WHAT IS REQUIRED: Please continue the passage on Thomas Paine's attacks on monarchy from the point where it stops.

Part of the popularity of Paine’s prose was the biting edge of his takes on the mother country, which now read like cantankerous tweets.

In Common Sense, he called England’s King George III “the Royal Brute of Great Britain,” who “hath wickedly broken through every moral and human obligation, trampled nature and conscience beneath his feet, and by a steady and constitutional spirit of insolence and cruelty procured for himself a universal hatred.”

Thomas Paine’s Common Sense, published in 1776.

Paine wasn’t just contemptuous of one particular British ruler but of monarchs in general.

“There is something exceedingly ridiculous in the composition of monarchy,” he wrote. “It first excludes a man from the means of information, yet empowers him to act in cases where the highest judgment is required. The state of a king shuts him from the world, yet the business of a king requires him to know it thoroughly; wherefore the different parts, by unnaturally opposing and destroying each other, prove the whole character to be absurd and useless.”

Absurd, useless — even evil. Monarchy “was the most prosperous invention the Devil ever set on foot for the promotion of idolatry.”

The inherent nobleness of royalty, Paine wrote, was bullshit. “It is more than probable, that could we take off the dark covering of antiquity and trace them to their first rise, that we should find the first of them nothing better than the principal ruffian of some restless gang, whose savage manners or pre-eminence in subtlety obtained him the title of chief among plunderers; and who, by increasing in power and extending his depredations, overawed the quiet and defenseless to purchase their safety by frequent contributions.”

DATA SHOWN:
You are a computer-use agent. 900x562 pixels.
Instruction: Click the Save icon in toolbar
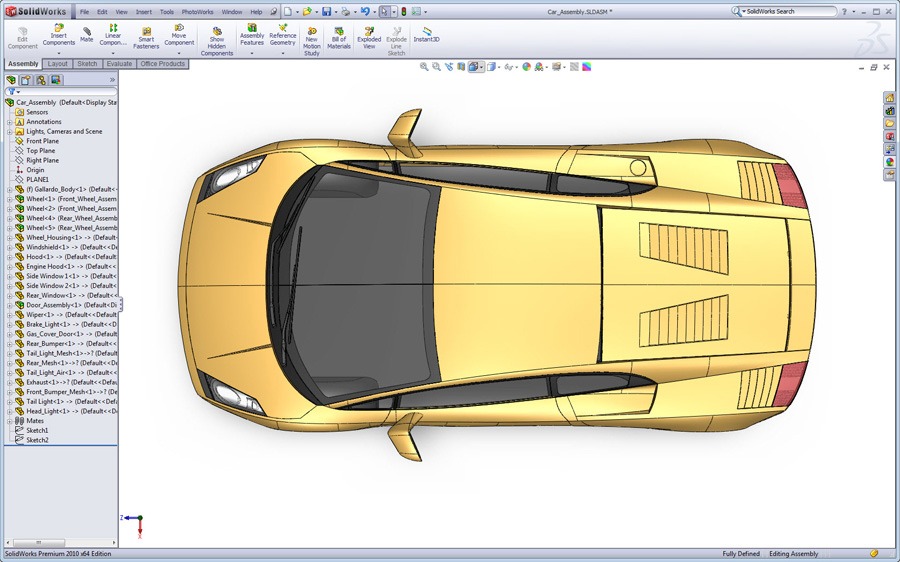point(327,12)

EXPECTED ANSWER:
To Paine, it was also no coincidence that countries without kings suffered fewer wars. “It is the pride of kings which throws mankind into confusion,” he remarked. Part of the confusion, he argued, is the folly of hereditary succession. “Nature disapproves it; otherwise she would not so frequently turn it into ridicule by giving mankind an ass for a lion.”

It’s the kind of line that may have gotten Paine canceled in 2022 (“He who dares not offend cannot be honest,” he once responded to his critics), but in 1776, Common Sense was crucial to inspiring the American Revolution.

“Without the pen of the author of Common Sense,” John Adams once admitted, “the sword of Washington would have been raised in vain.”

Hear, hear.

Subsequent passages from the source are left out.